Michael Howard, The Lessons of History (New Haven: Yale University Press, 1991). 248 pp., $27.50.
Paul Kennedy, ed., Grand Strategies in War and Peace (New Haven: Yale University Press, 1991). 224 pp., $25.00.
It is not easy to learn from the past. This is a fact that historians, at least when they assume the overt role of educators, are inclined to keep to themselves. Given two or three hours a week to polish up the historical consciousness of their students, even the most circumspect professionals are unlikely to emphasize the enormous concentration their discipline requires, or to admit that a lifetime of study can yield insights whose instrumental value may seem limited compared to those claimed by the social and natural sciences.
It is one of the many merits of Michael Howard's The Lessons of History that it makes no bones about the difficulty of what it is trying to do. The volume brings together thirteen characteristically elegant essays written between 1980 and 1989 during the author's tenure as Regius Professor of Modern History at Oxford. The first and last, his inaugural and valedictory addresses, deal with how history should be studied, and why it should be taught. Those in between focus on problems in the history of war and international relations in the modern era. Some take specific episodes as their point of departure--the Anglo-German arms race that preceded the First World War, for instance. Others examine issues of the broadest scope--the consequences of nationalism for international life is a recurrent theme, as is the impact of war on the societies that fight them.

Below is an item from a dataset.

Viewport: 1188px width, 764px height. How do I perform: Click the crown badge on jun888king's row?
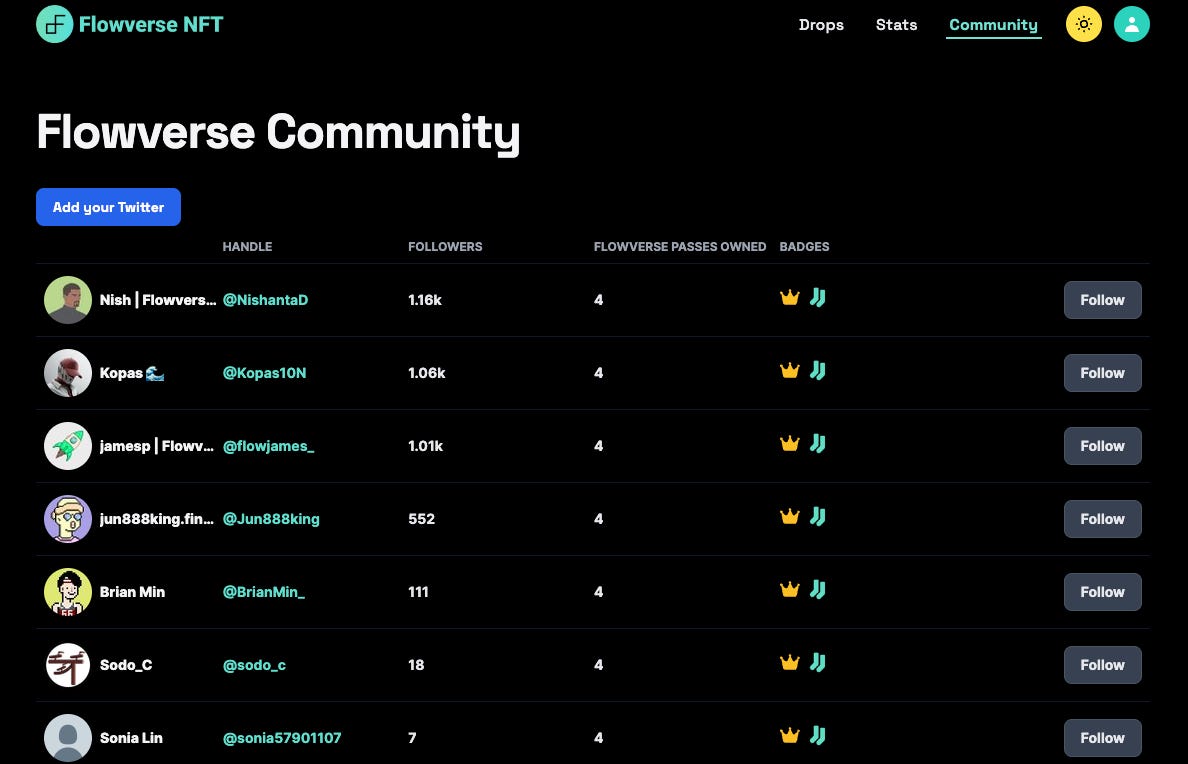(x=790, y=516)
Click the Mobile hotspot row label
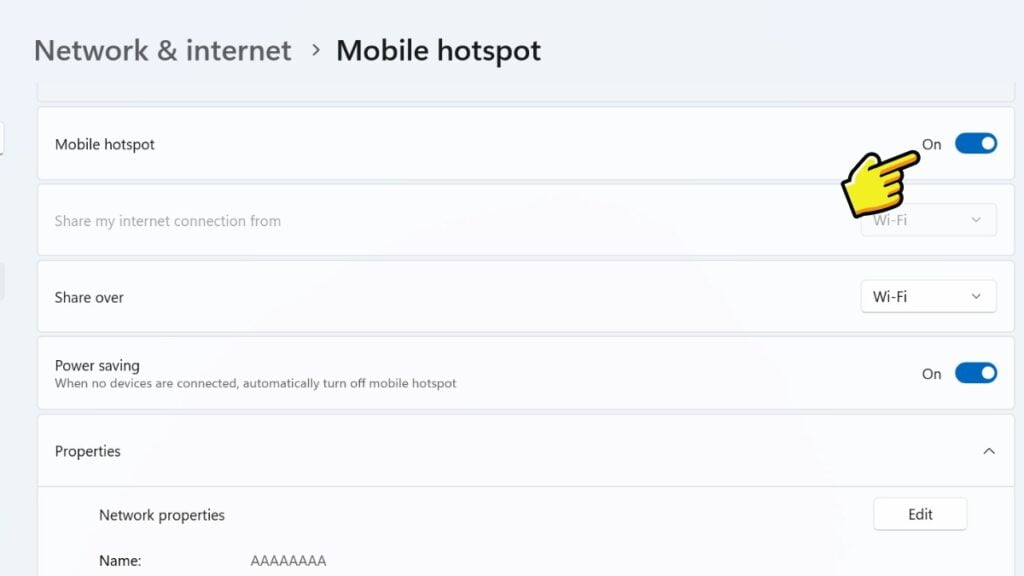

All are animated by Howard's conviction, as he says in a brief introductory note, that historical study is essential "in training not only political but ethical judgment." In the end, the lessons he would draw from the past are those of the examined life itself: intellectual humility, skepticism of cant and received opinion, sympathy for other points of view, and a firm commitment to the kind of open society that makes these virtues possible.
The pieces assembled in Paul Kennedy's Grand Strategies in War and Peace have a more pragmatic but no less useful purpose: to probe those characteristics of "grand strategy" that exist at all times and places, in order to shed light on present conditions. The volume, which originated as a series of lectures to complement a course at Yale on the history of war, consists of case studies by eight contributors, each of whom examines the conduct of a particular European power. All share a common understanding of grand strategy as comprising not just war-making, but all the elements of policy that influence the strength of a state in relation to its neighbors. This conception binds the essays together, and gives the book cohesiveness despite its chronological range, which extends from Arther Ferrill's "The Grand Strategy of the Roman Empire" to "The Evolution of Soviet Grand Strategy" by Condoleezza Rice. There is also a concluding essay, "American Grand Strategy, Today and Tomorrow," by the editor, in which he considers the lessons of the European experience for contemporary policy-makers.
By the end of the volume, careful readers will begin to feel a few tentative generalizations forming in the backs of their minds. Perhaps the most compelling is the degree to which alliances matter, even to the greatest of powers. This is a major theme in two-thirds of the essays, notably John Hattendorf's on British strategy in the War of the Spanish Succession, "Alliance, Encirclement, and Attrition," Eliot Cohen's "Churchill and Coalition Strategy in World War II," and Douglas Porch's "Arms and Alliances: French Grand Strategy and Policy in 1914 and 1940." All three emphasize the importance not just of having but of "managing" allies, which in these accounts is less a matter of binding them to your own interests than of recognizing the legitimacy of theirs.
Indeed one would be justified in concluding, on the evidence presented here, that the signal characteristic of the successful strategist at all times is empathy. After that, perhaps, would come patience. In the formulation of grand strategy, no feeling seems to be more corrosive than the belief that time is not on your side. This affliction binds statesmen across centuries, even under circumstances that could hardly be more different: it is difficult, for instance, to read Dennis Showalter's discussion of German strategy in the twentieth century ("Total War for Limited Objectives"), with its penchant for taking the bull by the horns at every opportunity, and not recall John Elliott's account of imperial Spanish policy three hundred years before ("Managing Decline") and the sad determination of the Count-Duke of Olivares to "die doing something"--a sentiment worthy of Ludendorff himself, not to mention Hitler.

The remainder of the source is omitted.